SET EXERCISE –
Copy out the entire listing below, reproducing every line without any change.

STORED ROWS –
-------

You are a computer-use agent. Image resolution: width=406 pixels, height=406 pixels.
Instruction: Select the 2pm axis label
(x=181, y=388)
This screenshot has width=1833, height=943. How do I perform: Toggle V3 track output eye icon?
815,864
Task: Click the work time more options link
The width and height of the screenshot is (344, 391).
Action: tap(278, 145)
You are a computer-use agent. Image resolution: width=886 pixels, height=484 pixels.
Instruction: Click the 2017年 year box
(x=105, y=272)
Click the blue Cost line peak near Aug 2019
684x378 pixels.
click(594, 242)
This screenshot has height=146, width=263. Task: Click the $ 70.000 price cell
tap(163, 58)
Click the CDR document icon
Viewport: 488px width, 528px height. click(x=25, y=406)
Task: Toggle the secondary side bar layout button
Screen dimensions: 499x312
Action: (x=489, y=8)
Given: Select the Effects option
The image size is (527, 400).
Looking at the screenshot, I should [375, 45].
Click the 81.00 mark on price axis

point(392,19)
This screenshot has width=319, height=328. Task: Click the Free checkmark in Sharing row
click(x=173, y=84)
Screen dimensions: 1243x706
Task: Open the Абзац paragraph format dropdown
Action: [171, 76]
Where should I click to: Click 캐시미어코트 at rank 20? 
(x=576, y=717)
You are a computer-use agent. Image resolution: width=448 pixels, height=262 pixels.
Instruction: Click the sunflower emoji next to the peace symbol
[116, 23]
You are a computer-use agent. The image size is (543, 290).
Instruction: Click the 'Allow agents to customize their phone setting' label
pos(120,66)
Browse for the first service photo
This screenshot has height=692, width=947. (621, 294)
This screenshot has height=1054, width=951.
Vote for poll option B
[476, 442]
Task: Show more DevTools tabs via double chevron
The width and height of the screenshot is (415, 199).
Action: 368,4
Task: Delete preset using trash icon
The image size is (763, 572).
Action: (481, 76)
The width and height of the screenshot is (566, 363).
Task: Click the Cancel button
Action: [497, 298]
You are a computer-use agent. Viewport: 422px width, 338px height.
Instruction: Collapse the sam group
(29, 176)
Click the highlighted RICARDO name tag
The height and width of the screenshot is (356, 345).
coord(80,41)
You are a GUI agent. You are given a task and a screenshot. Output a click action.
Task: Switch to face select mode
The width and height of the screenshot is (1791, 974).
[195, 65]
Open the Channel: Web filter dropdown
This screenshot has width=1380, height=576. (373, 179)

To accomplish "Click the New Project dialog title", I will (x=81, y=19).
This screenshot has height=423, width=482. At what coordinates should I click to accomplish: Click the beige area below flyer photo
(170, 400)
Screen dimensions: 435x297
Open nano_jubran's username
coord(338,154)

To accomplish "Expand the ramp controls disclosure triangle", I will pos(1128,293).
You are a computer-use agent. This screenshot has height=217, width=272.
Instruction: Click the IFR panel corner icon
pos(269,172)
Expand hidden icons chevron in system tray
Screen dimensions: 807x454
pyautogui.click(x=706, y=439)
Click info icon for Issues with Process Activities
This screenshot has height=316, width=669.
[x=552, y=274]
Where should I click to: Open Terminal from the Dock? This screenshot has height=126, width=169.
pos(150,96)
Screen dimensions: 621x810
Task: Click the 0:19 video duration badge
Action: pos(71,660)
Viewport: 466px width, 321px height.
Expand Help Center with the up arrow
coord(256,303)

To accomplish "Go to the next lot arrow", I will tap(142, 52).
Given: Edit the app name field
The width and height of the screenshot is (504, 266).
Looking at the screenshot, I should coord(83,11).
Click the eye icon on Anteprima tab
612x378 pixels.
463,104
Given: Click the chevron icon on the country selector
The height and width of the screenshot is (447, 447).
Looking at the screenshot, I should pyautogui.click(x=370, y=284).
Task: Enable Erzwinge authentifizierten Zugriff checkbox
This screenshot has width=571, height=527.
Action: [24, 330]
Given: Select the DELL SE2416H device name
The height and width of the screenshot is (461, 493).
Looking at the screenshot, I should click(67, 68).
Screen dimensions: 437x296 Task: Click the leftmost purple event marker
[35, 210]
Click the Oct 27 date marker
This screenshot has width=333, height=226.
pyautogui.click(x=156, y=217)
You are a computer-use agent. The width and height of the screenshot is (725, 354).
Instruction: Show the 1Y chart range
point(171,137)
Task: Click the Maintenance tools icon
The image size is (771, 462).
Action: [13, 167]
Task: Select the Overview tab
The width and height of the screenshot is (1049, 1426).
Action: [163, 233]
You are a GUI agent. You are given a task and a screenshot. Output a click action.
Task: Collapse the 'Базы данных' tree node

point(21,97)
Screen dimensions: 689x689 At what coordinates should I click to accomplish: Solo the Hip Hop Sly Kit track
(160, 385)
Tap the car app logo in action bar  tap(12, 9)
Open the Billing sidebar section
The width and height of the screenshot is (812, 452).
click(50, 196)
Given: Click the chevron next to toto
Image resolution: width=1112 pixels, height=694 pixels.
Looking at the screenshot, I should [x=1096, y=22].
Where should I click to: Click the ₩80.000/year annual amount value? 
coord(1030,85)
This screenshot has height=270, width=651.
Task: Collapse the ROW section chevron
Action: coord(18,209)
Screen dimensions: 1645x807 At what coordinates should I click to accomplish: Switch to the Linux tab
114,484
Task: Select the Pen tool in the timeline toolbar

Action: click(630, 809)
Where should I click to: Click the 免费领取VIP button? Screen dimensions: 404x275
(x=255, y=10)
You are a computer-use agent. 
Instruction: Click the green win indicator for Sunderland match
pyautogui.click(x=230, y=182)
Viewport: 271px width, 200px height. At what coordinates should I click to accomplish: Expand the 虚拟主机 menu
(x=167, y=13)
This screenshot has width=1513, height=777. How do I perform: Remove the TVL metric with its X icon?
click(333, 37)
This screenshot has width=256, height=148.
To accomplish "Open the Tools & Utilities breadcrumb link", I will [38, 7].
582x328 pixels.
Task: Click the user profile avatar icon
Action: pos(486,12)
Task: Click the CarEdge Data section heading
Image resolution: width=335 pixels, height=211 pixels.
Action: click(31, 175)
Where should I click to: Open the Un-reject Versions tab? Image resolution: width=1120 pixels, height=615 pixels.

-------

PROBLEM SOLUTION –
You are a computer-use agent. Image resolution: width=406 pixels, height=406 pixels.
Instruction: Select the 2pm axis label
(x=181, y=388)
This screenshot has width=1833, height=943. How do I perform: Toggle V3 track output eye icon?
815,864
Task: Click the work time more options link
The width and height of the screenshot is (344, 391).
Action: tap(278, 145)
You are a computer-use agent. Image resolution: width=886 pixels, height=484 pixels.
Instruction: Click the 2017年 year box
(x=105, y=272)
Click the blue Cost line peak near Aug 2019
684x378 pixels.
click(594, 242)
This screenshot has height=146, width=263. Task: Click the $ 70.000 price cell
tap(163, 58)
Click the CDR document icon
Viewport: 488px width, 528px height. click(x=25, y=406)
Task: Toggle the secondary side bar layout button
Screen dimensions: 499x312
Action: (x=489, y=8)
Given: Select the Effects option
The image size is (527, 400).
Looking at the screenshot, I should [375, 45].
Click the 81.00 mark on price axis

point(392,19)
This screenshot has width=319, height=328. Task: Click the Free checkmark in Sharing row
click(x=173, y=84)
Screen dimensions: 1243x706
Task: Open the Абзац paragraph format dropdown
Action: [171, 76]
Where should I click to: Click 캐시미어코트 at rank 20? 
(x=576, y=717)
You are a computer-use agent. Image resolution: width=448 pixels, height=262 pixels.
Instruction: Click the sunflower emoji next to the peace symbol
[116, 23]
You are a computer-use agent. The image size is (543, 290).
Instruction: Click the 'Allow agents to customize their phone setting' label
pos(120,66)
Browse for the first service photo
This screenshot has height=692, width=947. (621, 294)
This screenshot has height=1054, width=951.
Vote for poll option B
[476, 442]
Task: Show more DevTools tabs via double chevron
The width and height of the screenshot is (415, 199).
Action: 368,4
Task: Delete preset using trash icon
The image size is (763, 572).
Action: (481, 76)
The width and height of the screenshot is (566, 363).
Task: Click the Cancel button
Action: [497, 298]
You are a computer-use agent. Viewport: 422px width, 338px height.
Instruction: Collapse the sam group
(29, 176)
Click the highlighted RICARDO name tag
The height and width of the screenshot is (356, 345).
coord(80,41)
You are a GUI agent. You are given a task and a screenshot. Output a click action.
Task: Switch to face select mode
The width and height of the screenshot is (1791, 974).
[195, 65]
Open the Channel: Web filter dropdown
This screenshot has width=1380, height=576. (373, 179)

To accomplish "Click the New Project dialog title", I will (x=81, y=19).
This screenshot has height=423, width=482. At what coordinates should I click to accomplish: Click the beige area below flyer photo
(170, 400)
Screen dimensions: 435x297
Open nano_jubran's username
coord(338,154)

To accomplish "Expand the ramp controls disclosure triangle", I will pos(1128,293).
You are a computer-use agent. This screenshot has height=217, width=272.
Instruction: Click the IFR panel corner icon
pos(269,172)
Expand hidden icons chevron in system tray
Screen dimensions: 807x454
pyautogui.click(x=706, y=439)
Click info icon for Issues with Process Activities
This screenshot has height=316, width=669.
[x=552, y=274]
Where should I click to: Open Terminal from the Dock? This screenshot has height=126, width=169.
pos(150,96)
Screen dimensions: 621x810
Task: Click the 0:19 video duration badge
Action: pos(71,660)
Viewport: 466px width, 321px height.
Expand Help Center with the up arrow
coord(256,303)

To accomplish "Go to the next lot arrow", I will tap(142, 52).
Given: Edit the app name field
The width and height of the screenshot is (504, 266).
Looking at the screenshot, I should coord(83,11).
Click the eye icon on Anteprima tab
612x378 pixels.
463,104
Given: Click the chevron icon on the country selector
The height and width of the screenshot is (447, 447).
Looking at the screenshot, I should pyautogui.click(x=370, y=284).
Task: Enable Erzwinge authentifizierten Zugriff checkbox
This screenshot has width=571, height=527.
Action: [24, 330]
Given: Select the DELL SE2416H device name
The height and width of the screenshot is (461, 493).
Looking at the screenshot, I should click(67, 68).
Screen dimensions: 437x296 Task: Click the leftmost purple event marker
[35, 210]
Click the Oct 27 date marker
This screenshot has width=333, height=226.
pyautogui.click(x=156, y=217)
You are a computer-use agent. The width and height of the screenshot is (725, 354).
Instruction: Show the 1Y chart range
point(171,137)
Task: Click the Maintenance tools icon
The image size is (771, 462).
Action: [13, 167]
Task: Select the Overview tab
The width and height of the screenshot is (1049, 1426).
Action: [163, 233]
You are a GUI agent. You are given a task and a screenshot. Output a click action.
Task: Collapse the 'Базы данных' tree node

point(21,97)
Screen dimensions: 689x689 At what coordinates should I click to accomplish: Solo the Hip Hop Sly Kit track
(160, 385)
Tap the car app logo in action bar  tap(12, 9)
Open the Billing sidebar section
The width and height of the screenshot is (812, 452).
click(50, 196)
Given: Click the chevron next to toto
Image resolution: width=1112 pixels, height=694 pixels.
Looking at the screenshot, I should [x=1096, y=22].
Where should I click to: Click the ₩80.000/year annual amount value? 
coord(1030,85)
This screenshot has height=270, width=651.
Task: Collapse the ROW section chevron
Action: coord(18,209)
Screen dimensions: 1645x807 At what coordinates should I click to accomplish: Switch to the Linux tab
114,484
Task: Select the Pen tool in the timeline toolbar

Action: click(630, 809)
Where should I click to: Click the 免费领取VIP button? Screen dimensions: 404x275
(x=255, y=10)
You are a computer-use agent. 
Instruction: Click the green win indicator for Sunderland match
pyautogui.click(x=230, y=182)
Viewport: 271px width, 200px height. At what coordinates should I click to accomplish: Expand the 虚拟主机 menu
(x=167, y=13)
This screenshot has width=1513, height=777. How do I perform: Remove the TVL metric with its X icon?
click(333, 37)
This screenshot has width=256, height=148.
To accomplish "Open the Tools & Utilities breadcrumb link", I will [38, 7].
582x328 pixels.
Task: Click the user profile avatar icon
Action: pos(486,12)
Task: Click the CarEdge Data section heading
Image resolution: width=335 pixels, height=211 pixels.
Action: click(31, 175)
Where should I click to: Open the Un-reject Versions tab? Image resolution: width=1120 pixels, height=615 pixels.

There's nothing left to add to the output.